DATA SUPPLIED below:

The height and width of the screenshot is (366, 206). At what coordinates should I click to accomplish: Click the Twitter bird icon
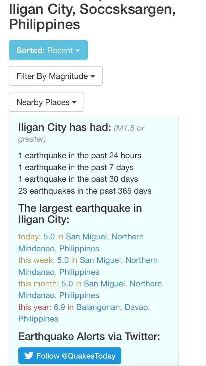coord(29,355)
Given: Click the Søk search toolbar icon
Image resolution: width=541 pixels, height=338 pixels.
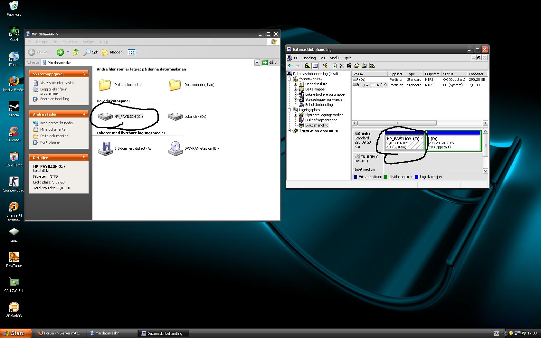Looking at the screenshot, I should 90,52.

End of DATA SUPPLIED.

--- TASK ---
Write out every record above exactly as it stands, but leave out the pictures.

--- RESULT OF THE EXERCISE ---
The height and width of the screenshot is (366, 206). At what coordinates should I click to accomplish: Click the Twitter bird icon
coord(29,355)
Given: Click the Søk search toolbar icon
Image resolution: width=541 pixels, height=338 pixels.
Looking at the screenshot, I should 90,52.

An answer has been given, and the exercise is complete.